One requirement for this KIP is fully semantic backward compatible and
pay-as-you-go for the complexity of controller (longer new leader election
latency).

Thoughts?

On Mon, Feb 12, 2018 at 10:19 AM, Guozhang Wang <wangg...@gmail.com> wrote:

> Hello Tao,
>
> No I was not proposing to change the mechanism of acks=all, and only
> mentioning that today even with acks=all the tolerance of failures is
> theoretically still bounded by min.isr settings though we do require all
> replicas in ISR (which may be larger than min.isr) to replicate before
> responding; this is what Jun mentioned may surprise many users today. I
> think with an additional "acks=quorum" can help resolve this, by requiring
> the num.acks >= majority (to make sure consistency is guaranteed with at
> most (X-1) / 2 failures with X number of replicas) AND num.acks >= min.isr
> (to specify if we want tolerate more failures than (X-1) / 2).
>
> The question then is, whether acks=all is still useful with introduced
> "quorum": if it is not, we can just replace the current semantics of "all"
> and document it. The example that we gave above, demonstrate that
> "acks=all" itself may still be useful even with the introduction of
> "quorum" since that scenario can be avoided by acks=all, but not
> acks=quorum as it requires ALL ISR replicas to replicate even if that
> number is larger than {min.isr} and also larger than the majority number
> (and if A is trying to shrink its ISR from {A,B,C} to {A,B} it will fail
> the ZK write since epoch has been incremented). Hence my proposal is to add
> a new config than replacing current semantics of "all".

————————

According to the thread above, why is the proposal to add a new config rather than replace the current semantics of "all"? Answer in one to three sentences.

DATASET RECORDS:

————————

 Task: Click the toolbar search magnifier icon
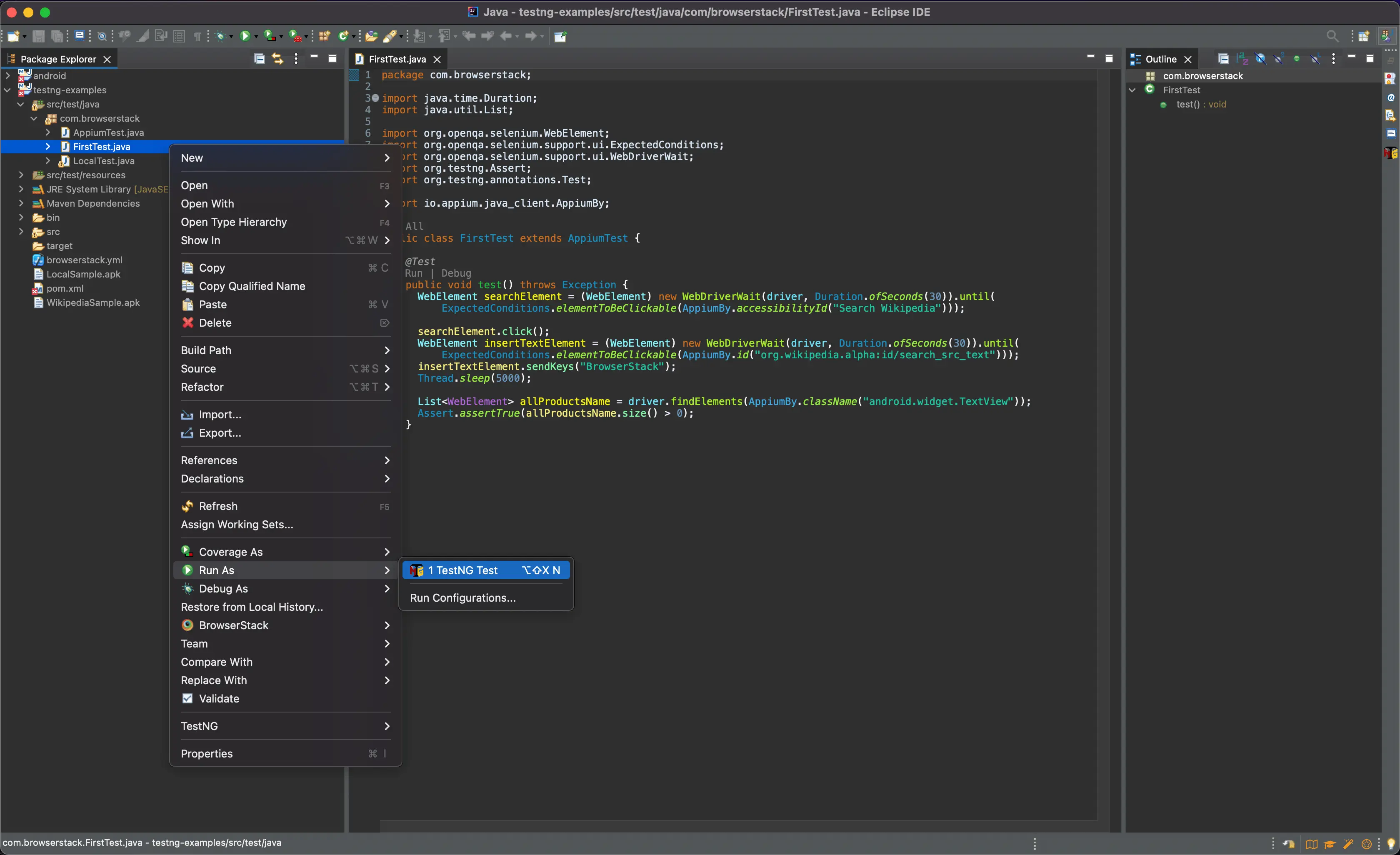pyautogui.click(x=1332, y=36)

————————

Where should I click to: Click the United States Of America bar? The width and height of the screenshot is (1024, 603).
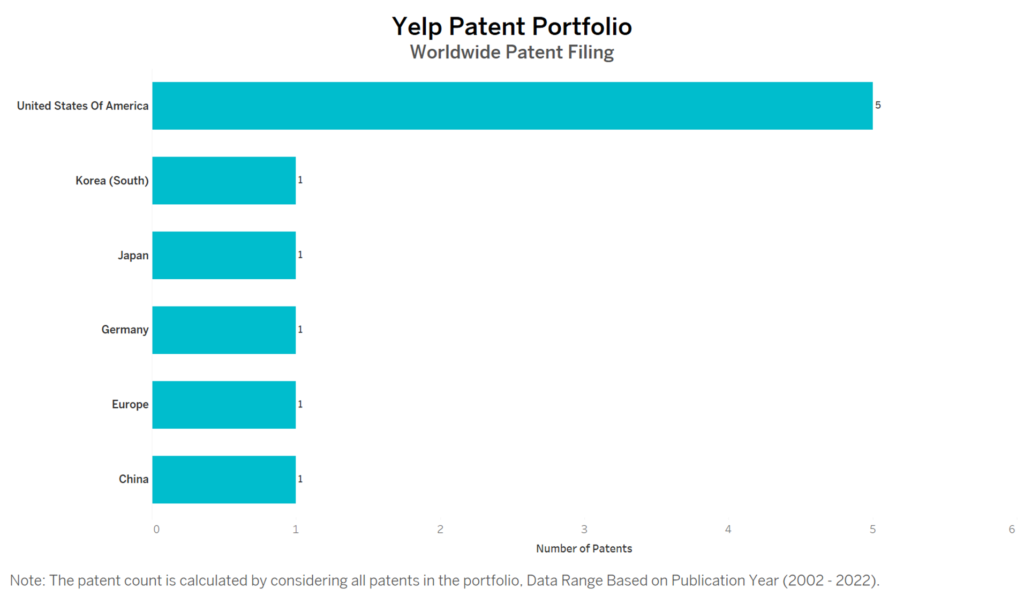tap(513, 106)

————————

SOLVED EXERCISE:
Even with "quorum" introduced, acks=all may still be useful, because the example scenario can be avoided by acks=all but not by acks=quorum. That is because acks=all requires all ISR replicas to replicate, even when that number is larger than min.isr and larger than the majority.